Agnieszka Radwanska started 2013 with a 13-match winning streak, and with two tournament wins already under her belt, she’s been both the most successful and hardest working of WTA stars. But her winning streak was snapped the other day in the quarterfinals of the Australian Open by Li Na.

In her post-match presser, Radwanska was asked the question reporters go to when they can’t think of anything else to say: “What is your schedule from here on out? You take a little bit of time off and then regroup?”

The Polish Popgun replied, “No, I'm going to go now and practice, to the gym, running.”

“Today?” the astonished reporter interjected.

“No, I'm just kidding.” Radwanska laughed. “No, please.  I'm going to have few days off, definitely.”

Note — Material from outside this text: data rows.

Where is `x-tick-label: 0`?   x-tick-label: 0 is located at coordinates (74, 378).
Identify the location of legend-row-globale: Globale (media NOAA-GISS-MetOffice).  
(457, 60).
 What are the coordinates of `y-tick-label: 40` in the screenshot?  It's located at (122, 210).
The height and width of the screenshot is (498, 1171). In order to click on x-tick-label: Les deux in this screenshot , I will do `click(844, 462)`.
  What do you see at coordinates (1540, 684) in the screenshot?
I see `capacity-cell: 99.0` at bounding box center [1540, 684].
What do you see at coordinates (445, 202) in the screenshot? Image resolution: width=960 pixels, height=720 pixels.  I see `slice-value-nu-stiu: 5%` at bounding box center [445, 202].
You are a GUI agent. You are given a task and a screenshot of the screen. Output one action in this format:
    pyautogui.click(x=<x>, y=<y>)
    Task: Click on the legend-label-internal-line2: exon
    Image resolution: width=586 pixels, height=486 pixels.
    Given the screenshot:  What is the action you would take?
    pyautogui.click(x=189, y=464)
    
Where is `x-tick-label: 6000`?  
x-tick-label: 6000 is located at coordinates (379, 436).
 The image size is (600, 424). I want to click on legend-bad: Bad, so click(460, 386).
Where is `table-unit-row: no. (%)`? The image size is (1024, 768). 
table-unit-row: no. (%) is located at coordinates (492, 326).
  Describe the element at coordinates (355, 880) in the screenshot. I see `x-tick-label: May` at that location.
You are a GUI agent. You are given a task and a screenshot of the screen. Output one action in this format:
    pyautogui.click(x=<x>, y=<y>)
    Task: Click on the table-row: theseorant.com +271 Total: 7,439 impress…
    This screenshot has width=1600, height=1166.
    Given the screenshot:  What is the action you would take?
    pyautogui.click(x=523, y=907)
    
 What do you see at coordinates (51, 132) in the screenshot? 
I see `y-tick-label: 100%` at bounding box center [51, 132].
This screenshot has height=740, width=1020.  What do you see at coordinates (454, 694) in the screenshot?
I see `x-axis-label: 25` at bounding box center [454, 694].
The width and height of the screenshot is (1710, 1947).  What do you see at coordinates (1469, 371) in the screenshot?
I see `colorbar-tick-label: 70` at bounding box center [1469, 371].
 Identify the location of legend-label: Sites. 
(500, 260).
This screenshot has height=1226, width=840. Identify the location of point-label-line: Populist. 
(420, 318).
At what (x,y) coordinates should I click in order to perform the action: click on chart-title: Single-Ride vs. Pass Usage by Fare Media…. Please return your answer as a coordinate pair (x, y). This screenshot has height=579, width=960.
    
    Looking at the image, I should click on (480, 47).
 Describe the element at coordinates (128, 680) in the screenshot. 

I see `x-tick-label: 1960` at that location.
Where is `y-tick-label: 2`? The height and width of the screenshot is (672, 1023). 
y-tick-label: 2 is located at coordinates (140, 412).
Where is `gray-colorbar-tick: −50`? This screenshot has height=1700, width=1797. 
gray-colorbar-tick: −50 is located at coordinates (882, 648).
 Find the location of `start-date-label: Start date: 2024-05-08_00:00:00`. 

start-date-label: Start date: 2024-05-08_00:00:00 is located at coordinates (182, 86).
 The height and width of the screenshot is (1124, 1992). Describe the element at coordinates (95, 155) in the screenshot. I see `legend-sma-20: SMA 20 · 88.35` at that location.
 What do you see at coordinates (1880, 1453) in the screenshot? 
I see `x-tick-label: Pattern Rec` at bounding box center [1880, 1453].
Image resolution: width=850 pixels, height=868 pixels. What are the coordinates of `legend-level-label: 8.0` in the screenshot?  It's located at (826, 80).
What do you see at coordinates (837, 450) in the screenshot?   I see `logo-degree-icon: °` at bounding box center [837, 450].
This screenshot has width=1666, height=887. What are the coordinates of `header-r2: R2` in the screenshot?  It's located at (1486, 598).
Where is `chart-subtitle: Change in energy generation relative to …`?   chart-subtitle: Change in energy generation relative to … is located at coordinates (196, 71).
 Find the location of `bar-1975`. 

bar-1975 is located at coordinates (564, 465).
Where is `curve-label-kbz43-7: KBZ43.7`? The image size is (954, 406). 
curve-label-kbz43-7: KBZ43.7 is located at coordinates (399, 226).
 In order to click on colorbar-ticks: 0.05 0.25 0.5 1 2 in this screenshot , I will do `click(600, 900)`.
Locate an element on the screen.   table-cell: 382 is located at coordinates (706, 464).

If you believe in the old Christian principle, “Let he who is without sin cast the first stone,” Novak Djokovic’s soul must be pure as the driven snow. For he issued the most resounding among a blizzard of resounding repudiations of doping cyclist Lance Armstrong a few days ago:

“It would be ridiculous for him (Armstrong) to decline and refuse all the charges because it (the doping) has been proven. They have like a thousand proofs that he’s positive. I think it’s a disgrace for the sport to have an athlete like this. He cheated the sport. He cheated many people around the world with his career, with his life story. I think they should take all his titles away because it’s not fair towards any sportsman, any athlete. It’s just not the way to be successful. So I think he should suffer for his lies all these years.”

Agreed. How about we make Lance watch best-of-five clay-court tennis matches between two Spanish players ranked outside the Top 100 for weeks on end, come spring?